Nucleotide excision repair is the primary pathway for removal of UV-induced lesions in DNA. Nucleotide Excision Repair Factor 4 (NEF4) is required for repair of the non-transcribed strand of transcribed genes and transcriptionally silent DNA (Verhage et al. 1994; Bang et al. 1995). NEF4 was originally defined as the Rad16-Rad7 complex in yeast (Guzder et al. 1997), however I re-define NEF4 to include a novel subunit, Elc1, and demonstrate that Rad16, Rad7, and Elc1 co-associate (Chapter 3). Rad16 is a member of the Snf2/Swi2 ATPase family and contains a RING-H2 domain embedded within its ATPase domain (Bang et al. 1992; Mannhaupt et al. 1992; Eisen et al. 1995).
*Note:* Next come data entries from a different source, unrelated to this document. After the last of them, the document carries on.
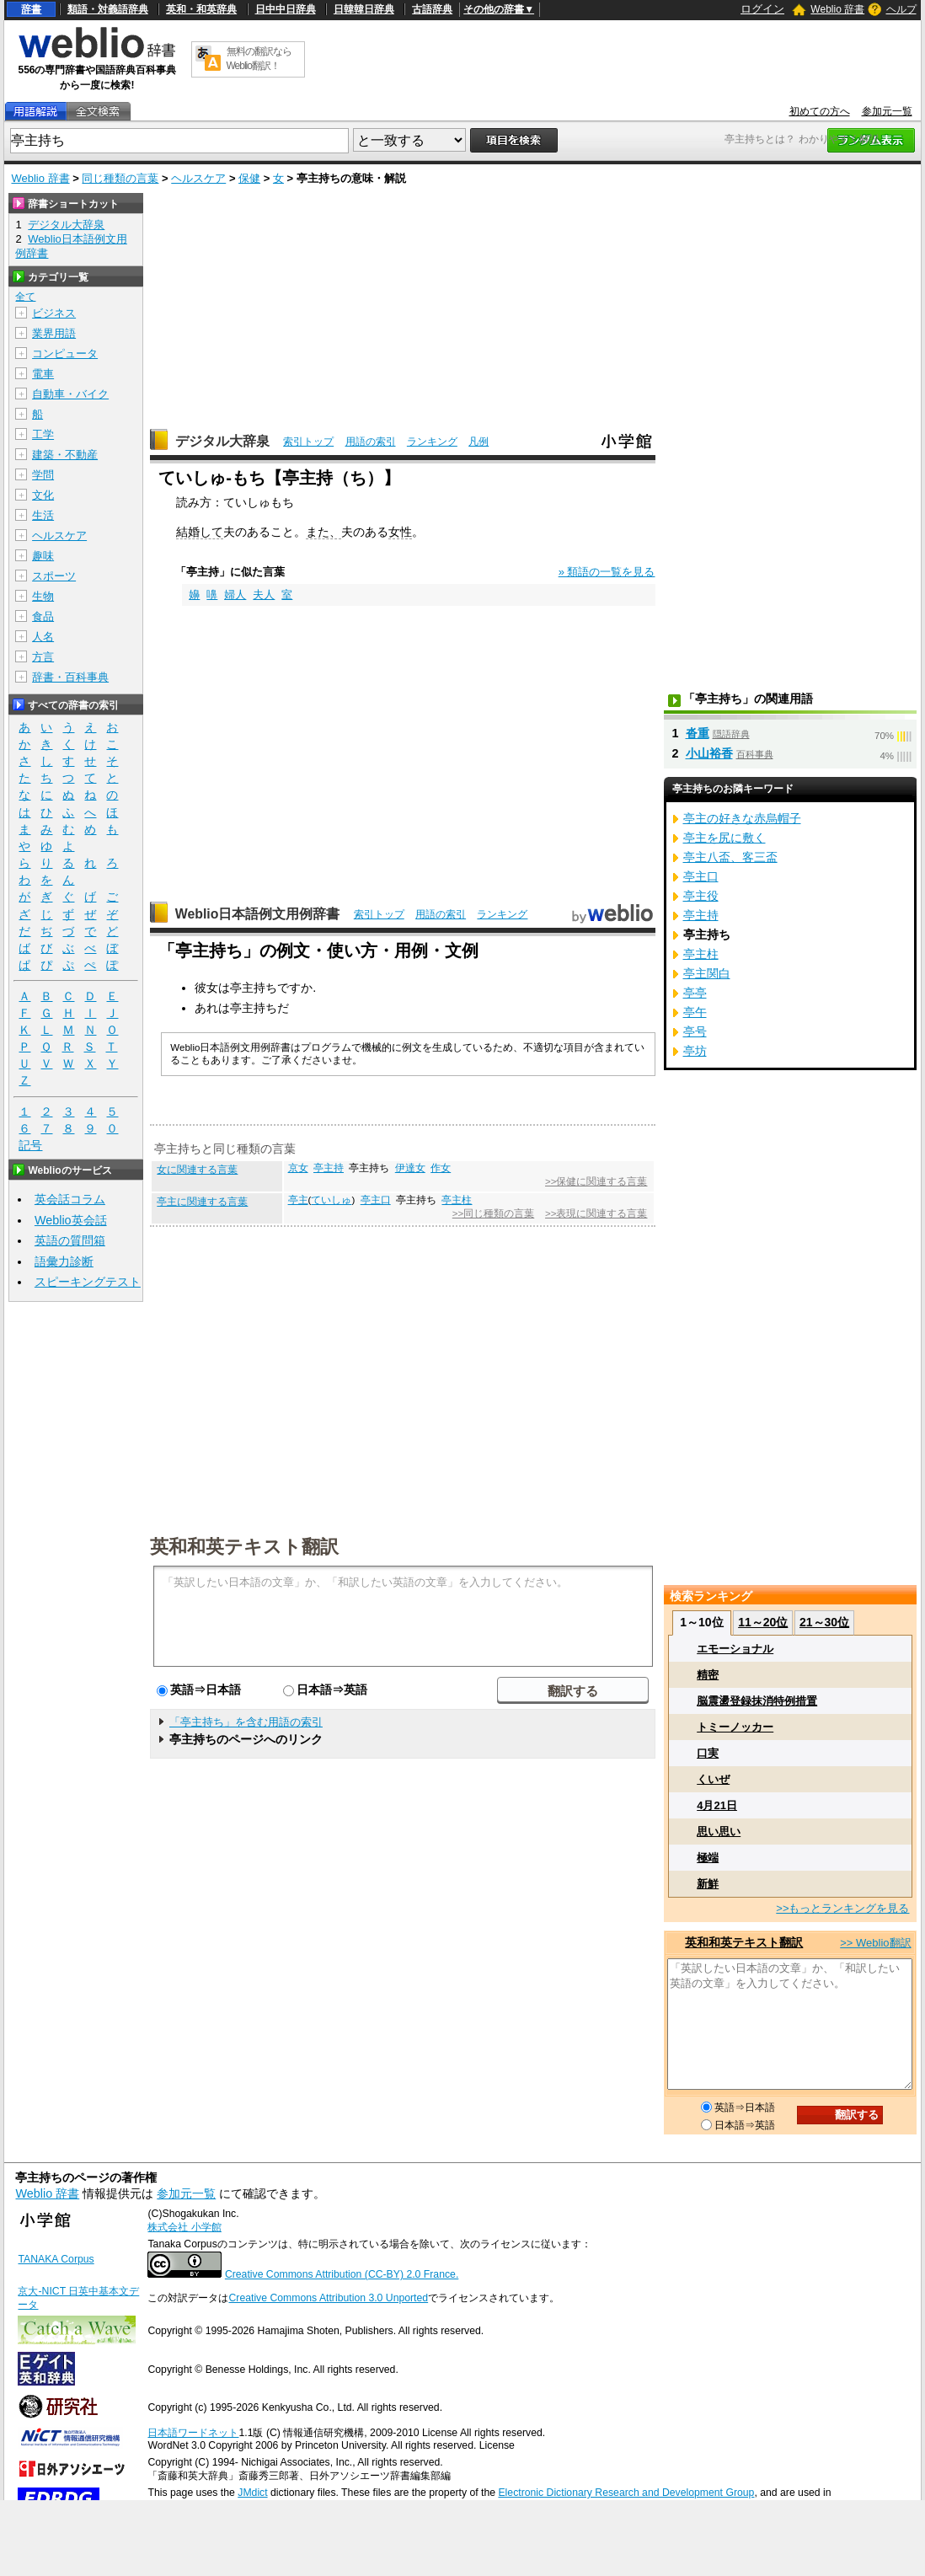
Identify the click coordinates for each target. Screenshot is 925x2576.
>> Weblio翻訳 (875, 1942)
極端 (708, 1857)
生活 (43, 515)
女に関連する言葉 (197, 1170)
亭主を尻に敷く (724, 837)
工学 (43, 434)
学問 (43, 475)
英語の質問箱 (70, 1240)
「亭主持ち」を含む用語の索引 (246, 1722)
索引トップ (308, 441)
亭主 (298, 1200)
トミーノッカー (735, 1727)
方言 (43, 657)
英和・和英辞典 (201, 9)
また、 (323, 531)
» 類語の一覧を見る (607, 571)
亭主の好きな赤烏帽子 (742, 818)
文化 (43, 495)
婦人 (235, 594)
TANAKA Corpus (56, 2259)
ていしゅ (331, 1200)
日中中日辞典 (285, 9)
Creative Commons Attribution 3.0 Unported (328, 2298)
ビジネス (54, 313)
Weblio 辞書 (837, 9)
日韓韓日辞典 (364, 9)
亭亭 (695, 992)
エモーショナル (735, 1648)
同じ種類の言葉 (120, 178)
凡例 (478, 441)
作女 (440, 1168)
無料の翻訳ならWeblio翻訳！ (259, 59)
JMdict (252, 2492)
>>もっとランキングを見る (842, 1908)
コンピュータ (65, 353)
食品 (43, 616)
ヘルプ (901, 9)
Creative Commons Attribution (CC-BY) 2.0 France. (341, 2274)
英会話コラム (70, 1199)
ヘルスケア (198, 178)
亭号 (695, 1031)
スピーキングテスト (88, 1281)
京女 (298, 1168)
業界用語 (54, 333)
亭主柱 (456, 1200)
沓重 (697, 733)
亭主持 (328, 1168)
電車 (43, 373)
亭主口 (376, 1200)
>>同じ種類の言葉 (493, 1213)
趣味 (43, 555)
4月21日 (717, 1805)
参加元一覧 (887, 111)
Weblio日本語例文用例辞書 (257, 914)
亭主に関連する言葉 (202, 1202)
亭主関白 (706, 973)
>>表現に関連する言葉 (596, 1213)
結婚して (199, 531)
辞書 (31, 9)
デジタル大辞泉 (222, 441)
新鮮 (708, 1883)
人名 (43, 636)
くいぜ (713, 1779)
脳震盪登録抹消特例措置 (757, 1701)
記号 (30, 1146)
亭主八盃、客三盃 (730, 857)
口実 (708, 1753)
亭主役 (701, 895)
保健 (249, 178)
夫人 (264, 594)
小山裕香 (709, 753)
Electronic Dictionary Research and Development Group (626, 2492)
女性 (400, 531)
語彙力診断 (64, 1261)
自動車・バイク (70, 394)
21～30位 (824, 1622)
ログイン (762, 9)
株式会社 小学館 (184, 2227)
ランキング (432, 441)
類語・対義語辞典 (107, 9)
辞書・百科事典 (70, 677)
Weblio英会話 (71, 1220)
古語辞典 (432, 9)
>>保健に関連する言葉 (596, 1181)
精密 (708, 1674)
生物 (43, 596)
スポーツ (54, 576)
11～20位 (763, 1622)
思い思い (719, 1831)
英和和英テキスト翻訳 (244, 1545)
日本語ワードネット (192, 2433)
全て (25, 297)
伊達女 (410, 1168)
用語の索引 (370, 441)
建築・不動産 (65, 454)
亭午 (695, 1012)
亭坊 (695, 1051)
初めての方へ (819, 111)
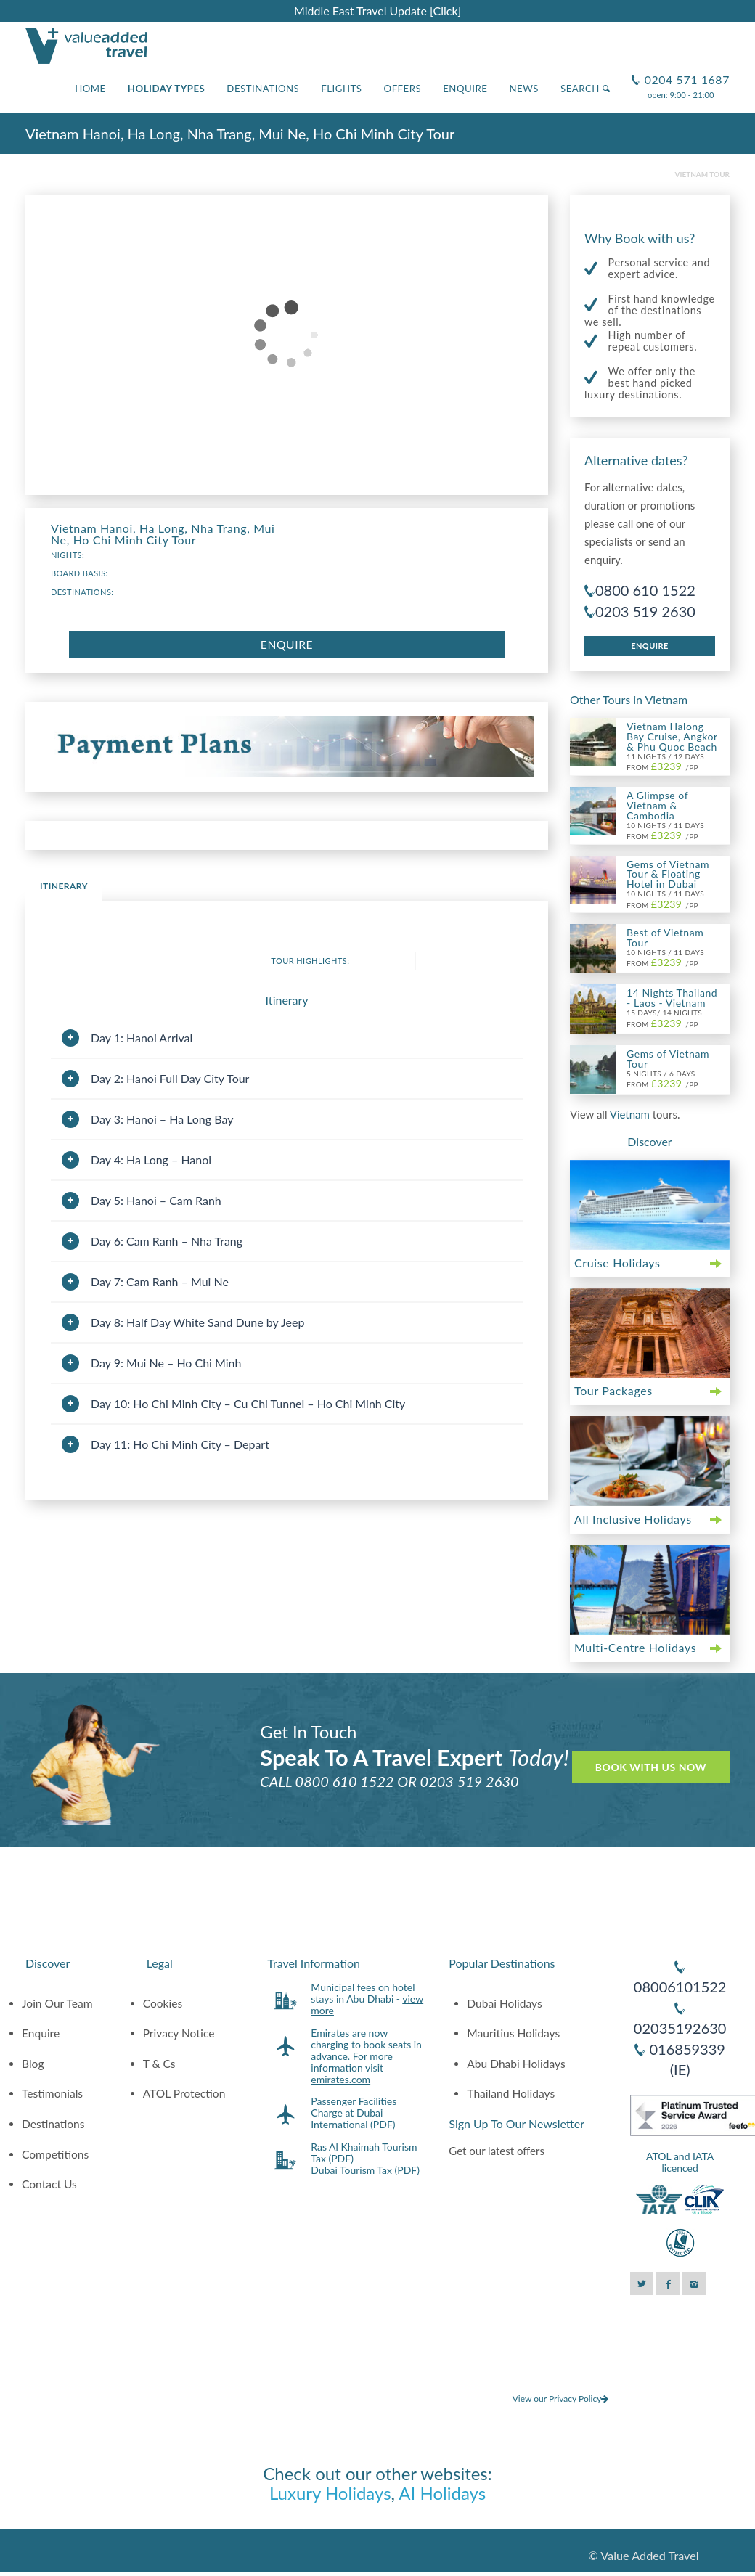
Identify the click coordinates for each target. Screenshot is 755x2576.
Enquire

Rad7 has previously unrecognized similarity to the F-box protein Grr1 and Elc1 is the yeast homolog of Elongin C, a mammalian E3 subunit. The presence of these motifs in NEF4 suggests that it functions as both an ATPase and as an E3 ubiquitin protein ligase. To test this hypothesis, a detailed analysis of the domains in Rad16 and Rad7 employed UV survival assays and immunoprecipitation experiments of Rad 16 and Rad7 mutants. My mutational analysis provides strong support for this model (Chapter 2). Furthermore, my genetic analysis uncovered new interactions between NEF4 and the NEF2 subunit Rad23, a repair factor that links nucleotide excision repair to proteasome function (Schauher et al. 1998). Rad23 is also known to control Rad4 levels (Lommel et al. 2002), which, together with data shown in Chapter 4, suggests that NEF4 is part of a complex system for globally regulating repair activity in vivo by controlling turnover of Rad4. Also presented in Chapter 4 are results from immunoprecipitation experiments to test for the direct interaction between Rad7 and previously reported NEF4-interacting proteins Abf1 and Sir3 (Paetkau et al. 1994; Reed et al. 1999). These results demonstrate that neither Abf1 nor Sir3 associate with Rad7. However, an affinity chromatography experiment identified multiple proteins that interact with Rad7 and Elc1, including Pdb1, Lat1, Snf4, Fpr4, and Rpa34. These interactions suggest that these newly-identified Rad7 and Elc1 interacting proteins might be potential substrates for NEF4's E3 activity or novel subunits of NEF4.